The point is to shed light on the less-exposed features of music — what inspired the artists creating it, what might have been going through their head, and other interesting facts that contribute, holistically, to the whole atmosphere around a track that can become the stuff of legend. To have a central outlet for these stories, music recommendations, discussions, and celebration to call home.
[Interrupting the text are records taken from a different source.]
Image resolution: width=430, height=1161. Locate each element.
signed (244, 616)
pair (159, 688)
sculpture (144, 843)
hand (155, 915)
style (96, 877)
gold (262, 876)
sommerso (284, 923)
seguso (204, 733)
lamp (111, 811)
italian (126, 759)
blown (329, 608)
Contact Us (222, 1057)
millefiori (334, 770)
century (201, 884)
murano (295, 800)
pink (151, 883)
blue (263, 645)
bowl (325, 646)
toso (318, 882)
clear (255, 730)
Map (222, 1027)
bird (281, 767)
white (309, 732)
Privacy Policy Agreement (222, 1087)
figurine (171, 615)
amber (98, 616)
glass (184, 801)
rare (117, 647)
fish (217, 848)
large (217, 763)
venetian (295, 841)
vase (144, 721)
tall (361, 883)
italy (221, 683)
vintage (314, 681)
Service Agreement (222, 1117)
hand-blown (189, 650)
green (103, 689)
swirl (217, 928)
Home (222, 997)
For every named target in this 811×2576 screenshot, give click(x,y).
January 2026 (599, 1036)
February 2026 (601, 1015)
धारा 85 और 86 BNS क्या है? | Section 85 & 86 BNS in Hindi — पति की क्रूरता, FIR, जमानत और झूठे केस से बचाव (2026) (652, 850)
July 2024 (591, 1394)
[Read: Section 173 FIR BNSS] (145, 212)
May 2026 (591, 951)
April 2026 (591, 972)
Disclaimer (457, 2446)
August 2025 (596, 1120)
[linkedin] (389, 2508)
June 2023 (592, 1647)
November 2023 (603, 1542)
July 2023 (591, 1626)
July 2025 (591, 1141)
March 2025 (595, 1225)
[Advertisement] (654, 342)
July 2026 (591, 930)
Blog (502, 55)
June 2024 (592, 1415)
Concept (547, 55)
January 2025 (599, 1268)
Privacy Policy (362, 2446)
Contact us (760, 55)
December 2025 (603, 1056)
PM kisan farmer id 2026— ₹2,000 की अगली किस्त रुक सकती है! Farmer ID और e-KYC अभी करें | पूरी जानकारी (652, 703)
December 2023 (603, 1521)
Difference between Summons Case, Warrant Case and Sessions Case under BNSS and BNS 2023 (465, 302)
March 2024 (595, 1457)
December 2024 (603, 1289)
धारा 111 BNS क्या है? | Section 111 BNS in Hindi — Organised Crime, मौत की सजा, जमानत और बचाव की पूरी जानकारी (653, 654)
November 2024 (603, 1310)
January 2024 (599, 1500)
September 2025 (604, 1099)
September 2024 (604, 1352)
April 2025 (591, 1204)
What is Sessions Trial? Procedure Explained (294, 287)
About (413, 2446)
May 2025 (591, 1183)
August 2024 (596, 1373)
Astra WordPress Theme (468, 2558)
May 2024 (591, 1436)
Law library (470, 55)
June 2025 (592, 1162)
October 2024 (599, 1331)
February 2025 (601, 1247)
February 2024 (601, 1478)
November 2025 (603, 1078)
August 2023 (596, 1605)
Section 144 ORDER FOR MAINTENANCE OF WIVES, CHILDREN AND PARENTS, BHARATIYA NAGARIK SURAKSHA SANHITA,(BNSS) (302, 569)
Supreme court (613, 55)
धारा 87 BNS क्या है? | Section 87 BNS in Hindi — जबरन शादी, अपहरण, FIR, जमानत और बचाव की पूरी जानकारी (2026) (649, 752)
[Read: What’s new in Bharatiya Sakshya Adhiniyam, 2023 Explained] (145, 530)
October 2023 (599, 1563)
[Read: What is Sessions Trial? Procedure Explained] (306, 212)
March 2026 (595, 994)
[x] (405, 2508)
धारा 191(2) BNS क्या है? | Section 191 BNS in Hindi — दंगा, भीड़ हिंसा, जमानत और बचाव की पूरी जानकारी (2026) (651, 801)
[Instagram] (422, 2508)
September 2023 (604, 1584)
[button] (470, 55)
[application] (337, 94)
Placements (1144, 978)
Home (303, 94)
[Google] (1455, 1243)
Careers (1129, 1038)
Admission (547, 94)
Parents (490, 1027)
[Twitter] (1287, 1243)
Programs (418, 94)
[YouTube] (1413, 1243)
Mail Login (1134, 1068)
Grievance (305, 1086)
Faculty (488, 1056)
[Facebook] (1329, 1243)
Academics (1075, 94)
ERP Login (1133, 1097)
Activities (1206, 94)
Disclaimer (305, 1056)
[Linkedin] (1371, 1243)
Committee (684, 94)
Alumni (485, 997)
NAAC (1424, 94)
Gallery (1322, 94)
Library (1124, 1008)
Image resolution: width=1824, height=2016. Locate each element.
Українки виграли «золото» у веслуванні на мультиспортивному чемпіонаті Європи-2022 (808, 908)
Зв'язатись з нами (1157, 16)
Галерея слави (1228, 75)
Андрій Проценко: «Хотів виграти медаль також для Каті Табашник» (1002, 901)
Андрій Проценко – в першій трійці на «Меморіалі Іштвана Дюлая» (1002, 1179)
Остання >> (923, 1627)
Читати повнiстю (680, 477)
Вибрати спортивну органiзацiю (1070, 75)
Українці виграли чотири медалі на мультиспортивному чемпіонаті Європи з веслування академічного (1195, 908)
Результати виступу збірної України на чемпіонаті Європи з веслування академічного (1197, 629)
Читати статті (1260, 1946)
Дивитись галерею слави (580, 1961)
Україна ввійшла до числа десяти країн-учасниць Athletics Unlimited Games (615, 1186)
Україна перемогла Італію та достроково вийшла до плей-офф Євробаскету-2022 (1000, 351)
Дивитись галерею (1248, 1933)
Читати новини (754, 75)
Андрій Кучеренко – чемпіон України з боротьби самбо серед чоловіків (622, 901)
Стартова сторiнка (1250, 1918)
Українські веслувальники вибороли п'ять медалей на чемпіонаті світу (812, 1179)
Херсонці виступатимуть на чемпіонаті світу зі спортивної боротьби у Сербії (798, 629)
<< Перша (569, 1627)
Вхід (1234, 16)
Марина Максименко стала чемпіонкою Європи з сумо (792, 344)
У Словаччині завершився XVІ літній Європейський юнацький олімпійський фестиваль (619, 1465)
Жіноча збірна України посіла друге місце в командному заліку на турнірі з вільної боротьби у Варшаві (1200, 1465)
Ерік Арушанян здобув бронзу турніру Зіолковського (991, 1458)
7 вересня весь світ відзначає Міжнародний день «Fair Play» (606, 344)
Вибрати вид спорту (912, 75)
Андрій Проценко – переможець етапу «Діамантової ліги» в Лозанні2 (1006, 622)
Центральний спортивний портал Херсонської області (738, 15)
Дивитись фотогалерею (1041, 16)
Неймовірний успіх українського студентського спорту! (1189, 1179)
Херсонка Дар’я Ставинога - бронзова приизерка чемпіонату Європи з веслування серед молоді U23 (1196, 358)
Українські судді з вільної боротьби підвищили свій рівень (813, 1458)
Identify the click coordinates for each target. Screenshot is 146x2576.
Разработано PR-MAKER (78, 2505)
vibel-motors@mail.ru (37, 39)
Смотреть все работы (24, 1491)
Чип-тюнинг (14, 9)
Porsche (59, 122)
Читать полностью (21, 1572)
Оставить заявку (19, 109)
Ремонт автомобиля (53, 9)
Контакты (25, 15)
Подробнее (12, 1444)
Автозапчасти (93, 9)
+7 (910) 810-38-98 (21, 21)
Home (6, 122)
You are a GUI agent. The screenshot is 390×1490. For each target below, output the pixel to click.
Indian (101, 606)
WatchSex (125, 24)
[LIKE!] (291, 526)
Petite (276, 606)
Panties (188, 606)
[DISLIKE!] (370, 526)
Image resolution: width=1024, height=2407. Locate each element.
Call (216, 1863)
Finally, you are here! Think about that for a second. Thank you for taking the time to read, and welcome to the blog.

So, why me? Why now?

I’ve always been fascinated with the backstories of music I enjoy, and I credit my father for a lot of this. From a young age, I remember sharing his appreciation for this sort of music trivia, and began to revel in it. Like him, I wanted to be that guy who could play a song for someone and be able to back it up with a story; something about where the band was when they recorded it, or why the singer’s voice sounded that way, etc. Music is storytelling, and understanding the context is crucial to a full appreciation of all stories.

Our bookshelves growing up were filled with old rock n’ roll biographies, which my dad read voraciously (I know what you’re thinking, and yes, I promise to limit big, pompous words in this blog. Honest.) From “Exile on Main Street” about the Rolling Stones, or “No One Here Gets Out Alive” about Jim Morrison and The Doors, to the straight-to-the-point “Led Zeppelin Uncut”, there was no shortage of backstories to the music that shaped my father’s youth just as they did mine. This was part of my ‘rock n’ roll education’, in his words.

From this classic rock foundation — The Beatles, The Who, Led Zeppelin, The Doors, Jimi Hendrix and others — my curriculum expanded. Tastes evolved as I grew up to include harder rock, metal, punk, grunge, alternative and more experimental stuff — Van Halen, Black Sabbath, Ozzy, ELO, Yes, Emerson Lake & Palmer, Genesis, Nirvana, Alice in Chains, Radiohead, Linkin Park, System of a Down, Metallica, David Bowie, Third Eye Blind, Rise Against, Avenged Sevenfold, and so many others.

Throughout my teen years and time in college, I grew to appreciate all kinds of other music; a brief screamo phase in High School, then pop-punk, discovering hip-hop, finding my love for electronic music through Daft Punk’s ‘Alive 2007’ record, listening to Mozart while studying in school because I thought it might give me an edge, even learning to tolerate country.